***** EXTRAHIERTER TEXT
Phase der Arbeitslust und Produktivität: Never change a winning team – reparieren Sie nichts, was nicht repariert werden muss! Eine gewisse Stabilität tritt ein. Das Team und die Gruppe arbeiten effektiv und voller Energie. Machen Sie nicht den Fehler, anzunehmen, dass diese Phase völlig frei von Krisen sein könnte. Auch hinter scheinbarer Harmonie können Konflikte schlummern – vor allem, wenn in der vorhergehenden Phase nicht alles restlos geklärt wurde. Ihre Aufgabe als Leader in dieser Phase: Bleiben Sie achtsam und beobachten Sie! Sorgen Sie für klare, gut kommunizierte Rollen und vergessen Sie nicht die soziale Ebene! Geben Sie immer wieder Raum und Zeit für Gespräche! Sie werden in dieser Phase zum Moderator und Berater. Dabei können Sie sich auch etwas zurückhalten und die Fäden langsam im Hintergrund ziehen. So stehen Sie dem Team spürbar, aber nicht überpräsent zur Seite und überwachen so die Einhaltung der Balance.
**********
***** MATERIALLISTE
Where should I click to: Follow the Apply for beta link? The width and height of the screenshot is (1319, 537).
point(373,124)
**********
***** MATERIALLISTE
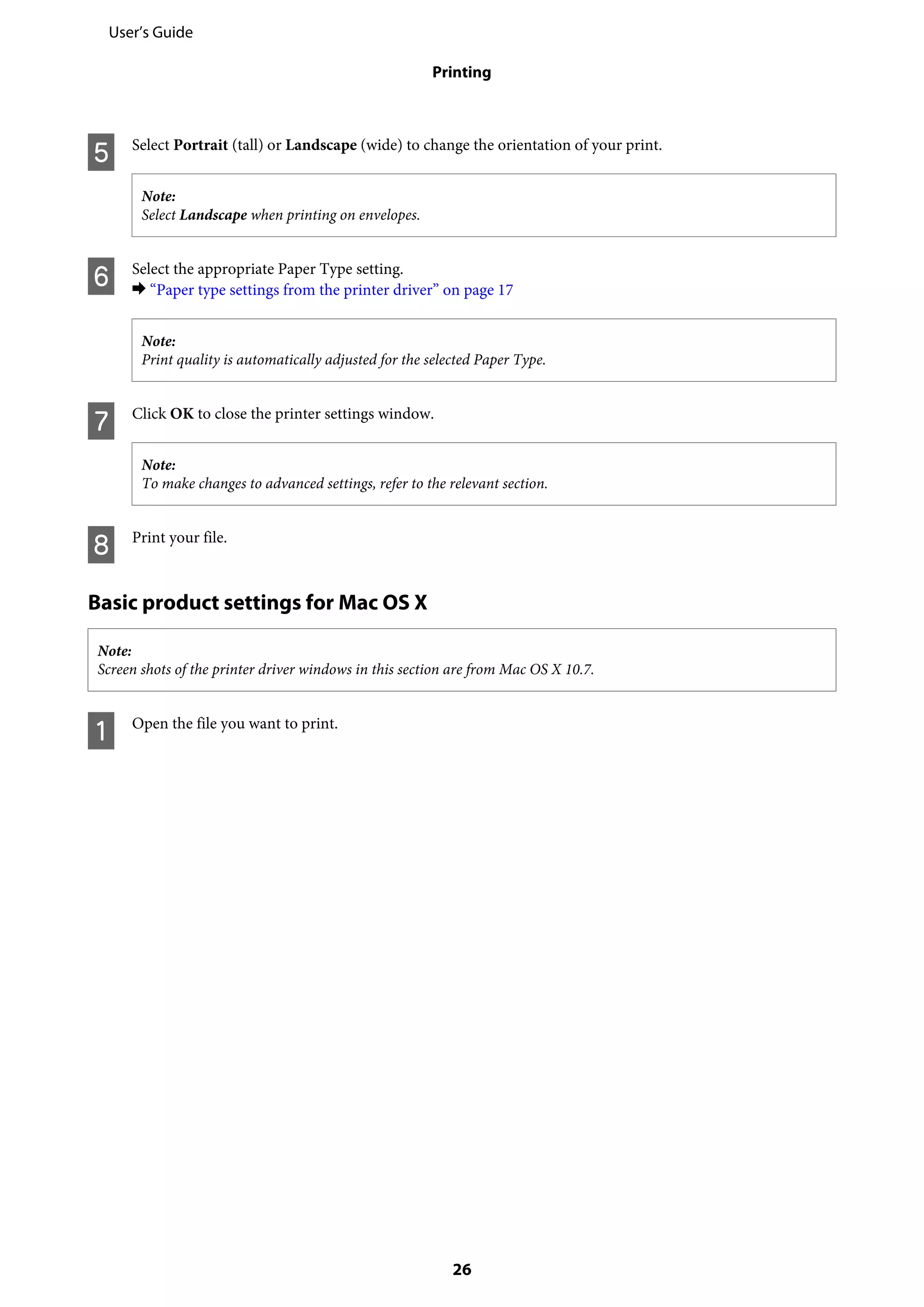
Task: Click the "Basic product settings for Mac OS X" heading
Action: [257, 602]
**********
***** MATERIALLISTE
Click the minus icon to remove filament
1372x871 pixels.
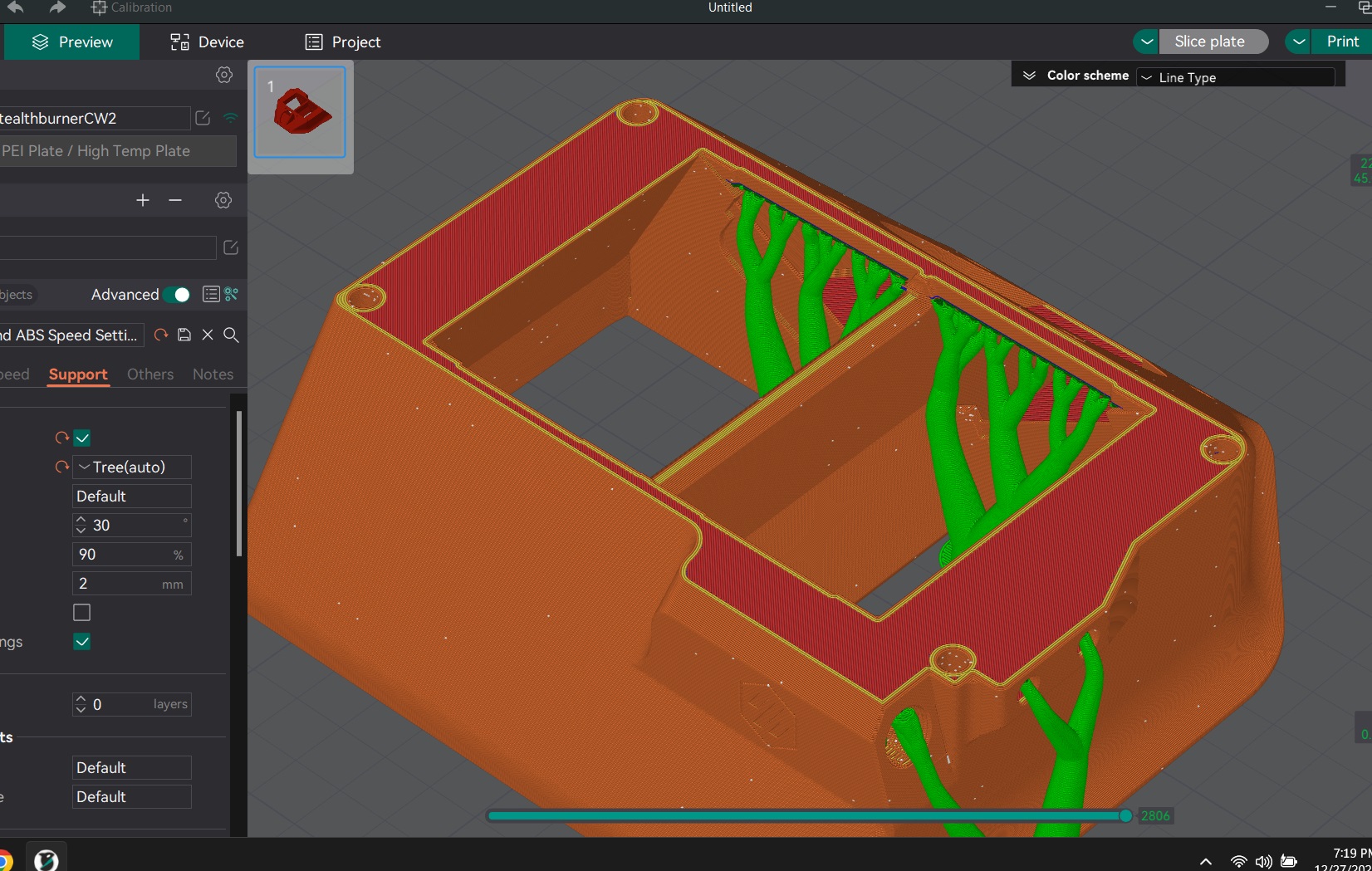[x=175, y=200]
**********
KURZE ÜBUNG A —
Nenne bitte alle Sätze aus dem Text über die Phase der Arbeitslust und Produktivität, die mit einem Ausrufezeichen enden.
KURZE ÜBUNG B —
Schreibe die Fortsetzung des Textes über die Phase der Arbeitslust und Produktivität, die auf seinen letzten Satz folgt.

ERGEBNIS DER ÜBUNG A —
- Never change a winning team – reparieren Sie nichts, was nicht repariert werden muss!
- Ihre Aufgabe als Leader in dieser Phase: Bleiben Sie achtsam und beobachten Sie!
- Sorgen Sie für klare, gut kommunizierte Rollen und vergessen Sie nicht die soziale Ebene!
- Geben Sie immer wieder Raum und Zeit für Gespräche!

ERGEBNIS DER ÜBUNG B —
Phase des Abschlusses: Jetzt werden Projekte inhaltlich abgeschlossen bzw. es wird entschieden, wo und wie weitergearbeitet werden soll. Nun muss auch der Transfer in den Alltag passieren – speziell bei Projekten, bei denen man sich vom „Projektstatus“, also dem klar definierten Anfang und Ende, verabschieden muss. Es entsteht Angst vor der „unbekannten Zukunft“ und den weiteren Schritten. Das Team überlegt, wie es weitergeht und welche Aufgaben und Rollen man zukünftig übernehmen wird. Trotz der aufkommenden Unsicherheit ist es an der Zeit, die vier durchlaufenen Phasen zu feiern und zu genießen. Ihre Aufgabe als Leader in dieser Phase: Nun sind Sie wieder voll gefordert. Übernehmen Sie sehr bewusst und sichtbar strukturelle Arbeit und die Leitungsfunktion und machen Sie sich bereit dafür, dass der Kreislauf wieder von vorne beginnt!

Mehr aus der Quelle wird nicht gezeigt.